By the 1860`s Daniel Marshall had moved to Bolton and was working as a brewer at one of the town`s many commercial breweries, unfortunately I`ve been unable to verify which one. By 1864/5 he was the lessee of the Grapes Inn & Brewhouse on Water St, Little Bolton, where he began to build up the business. He later purchased another brew-pub, the One Horseshoe, and by the time of the merger of the two concerns  in 1888 was quite a successful small brewer.
Magee Marshall & Co were registered as a limited company on March 22nd 1888. The shareholders were as Thomas Magee with 4,500, Daniel Marshall 4,500, John Magee 3,750 and Joseph Magee 3,750 with  Elizabeth Magee (Senior) Elizabeth Magee (Junior) and Ellen Marshall  each subscribing to a single share in the newly registered firm.

Magee Marshall Malt Stock Book Photo 1896
The company`s first offices were located at the Brown Street premises of Daniel Marshall with brewing ceasing at Brown Street and Water Street shortly after the merger, production being transferred to the Crown Brewery with the Brown St premises used for bottling and other commercial activities.
The next development was in 1894 when the Magee brothers and a consortium of businessmen purchased at auction the Wigan brewery of Henry Robinson & Co (established around 1780) which continued to be operated as a brewery until August 1896. 


Photographs of the Auction Catalogue for Henry Robinson & Co`s Brewery ,  1894
At this time the concern was formally purchased by Magee Marshall & Co, further expanding their estate to Wigan, Leyland, St Helens, Prescot and Parbold to name a few!
The Crown Brewery must have been a busy place as, by the mid to late 1890s, Magee`s commissioned the noted brewery architect William Bradford to design a new brewery on the site of David Magee`s Crown Brewery.
Magee Marshall beers in the late 1890`s were X , XX , XXX , B.B (Bitter Beer) and a Stout .
Magee Marshall Beers 1893  -  1896 
 As was common with other regional brewers, Magee`s were also bottling the products of national brewers , such as Bass and Worthington of Burton On Trent , and Findlatter`s and Guinness of Dublin  , with the beer being shipped in Hogsheads to Bolton and Wigan and bottled there.

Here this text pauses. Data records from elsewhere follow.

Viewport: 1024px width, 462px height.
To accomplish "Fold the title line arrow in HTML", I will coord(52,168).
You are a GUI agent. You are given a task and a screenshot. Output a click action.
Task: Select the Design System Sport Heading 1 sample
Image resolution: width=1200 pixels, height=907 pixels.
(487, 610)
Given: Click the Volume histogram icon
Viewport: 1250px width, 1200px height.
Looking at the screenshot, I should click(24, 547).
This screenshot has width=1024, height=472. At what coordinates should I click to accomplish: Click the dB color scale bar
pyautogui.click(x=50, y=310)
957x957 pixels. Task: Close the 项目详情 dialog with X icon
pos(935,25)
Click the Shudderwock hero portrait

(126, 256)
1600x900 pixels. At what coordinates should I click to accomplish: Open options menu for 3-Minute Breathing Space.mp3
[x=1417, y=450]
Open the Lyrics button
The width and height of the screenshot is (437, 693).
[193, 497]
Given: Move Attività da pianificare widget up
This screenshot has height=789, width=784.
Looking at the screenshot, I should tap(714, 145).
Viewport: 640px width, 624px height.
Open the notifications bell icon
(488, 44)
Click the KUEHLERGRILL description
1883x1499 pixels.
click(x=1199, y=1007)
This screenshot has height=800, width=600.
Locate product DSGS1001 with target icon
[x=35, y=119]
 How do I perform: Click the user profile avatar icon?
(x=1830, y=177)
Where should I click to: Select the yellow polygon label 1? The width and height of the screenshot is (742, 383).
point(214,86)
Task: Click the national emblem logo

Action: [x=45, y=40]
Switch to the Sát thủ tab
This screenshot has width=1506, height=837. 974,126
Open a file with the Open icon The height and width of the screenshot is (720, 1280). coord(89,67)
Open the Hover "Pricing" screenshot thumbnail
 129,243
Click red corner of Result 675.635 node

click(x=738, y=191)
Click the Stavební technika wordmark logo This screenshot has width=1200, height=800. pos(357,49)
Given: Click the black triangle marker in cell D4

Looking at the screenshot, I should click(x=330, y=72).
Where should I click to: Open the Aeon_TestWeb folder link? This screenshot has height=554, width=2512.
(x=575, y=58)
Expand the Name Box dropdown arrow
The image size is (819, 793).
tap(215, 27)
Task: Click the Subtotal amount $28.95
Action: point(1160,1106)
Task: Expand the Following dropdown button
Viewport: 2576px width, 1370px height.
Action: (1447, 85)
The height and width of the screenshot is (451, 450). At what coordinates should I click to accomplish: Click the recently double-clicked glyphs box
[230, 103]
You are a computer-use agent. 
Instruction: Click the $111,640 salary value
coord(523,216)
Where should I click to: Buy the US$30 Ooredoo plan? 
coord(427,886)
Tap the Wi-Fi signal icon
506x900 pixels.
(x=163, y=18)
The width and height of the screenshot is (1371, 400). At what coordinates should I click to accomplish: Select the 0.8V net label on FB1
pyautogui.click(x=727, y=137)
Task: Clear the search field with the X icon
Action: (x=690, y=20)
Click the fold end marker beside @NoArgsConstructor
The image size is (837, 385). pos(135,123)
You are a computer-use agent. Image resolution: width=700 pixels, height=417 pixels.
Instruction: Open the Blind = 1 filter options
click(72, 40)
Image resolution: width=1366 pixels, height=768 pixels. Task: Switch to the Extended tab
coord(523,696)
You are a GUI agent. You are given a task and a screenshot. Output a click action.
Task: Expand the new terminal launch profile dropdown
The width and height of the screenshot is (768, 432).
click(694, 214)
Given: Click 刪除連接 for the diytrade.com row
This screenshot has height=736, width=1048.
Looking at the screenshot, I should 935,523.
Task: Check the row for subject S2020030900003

In 1902 Magee Marshall made the decision to lease  the John Bell & Co  Brewery on Litchfield Street in Burton on Trent from Salt & Co and were brewing at Litchfield street until at least late 1907 -1908 when the decision was made to purchase land near Shobnall Road in Burton ,
 from The London & North Western Railway Co.
Magee`s Stock Book entry showing brewing at Bell`s brewery in Burton On Trent
The purpose of this was to have wells sunk in order to extract the famous Burton brewing water. This upset Bass, Ratcliff and Gretton (the local and natinal brewing giant ) who wrote a letter of complaint to Magee`s in 1909 about their extraction of “valuable brewing waters”, I`d imagine that the letter was met with an instruction to `File that letter in the customary manner`.
Magee`s Pale Ale Trade Showcard , Ca 1904 
The next and last acquisition by the company was in 1912 when they purchased the Alexandra Brewery of John Halliwell & Sons (established around 1858) , The founder was a well respected local businessman , and in common with other prominent local dignitaries was , appointed as a
`Poor Law Guardian ` for the local area , also called Halliwell !! .
A photo from the earliest surviving Wages Book of John Halliwell & Sons 
The expanded company prospered throughout the early 1900s and was an early exponent of the managed house system. Continuing to expand the estate they eventually owned pubs across Lancashire , particularly on the Fylde and Blackpool .


The Alexandra , Whelley , Wigan ;
 Originally a Henry.Robinson & Co pub
called The Von Blucher after the noted
Prussian Field Marshal
The New Market Inn
Bolton , Ca 1910

                   



A Magee` s Pub Price Poster , 1919
By the late 1920s the purchase of another local rival, John Mercer & Co of the Plough Brewery in Adlington, was contemplated but the decision was made not to progress with Mercer`s eventually being bought by Dutton`s of Blackburn in 1929. 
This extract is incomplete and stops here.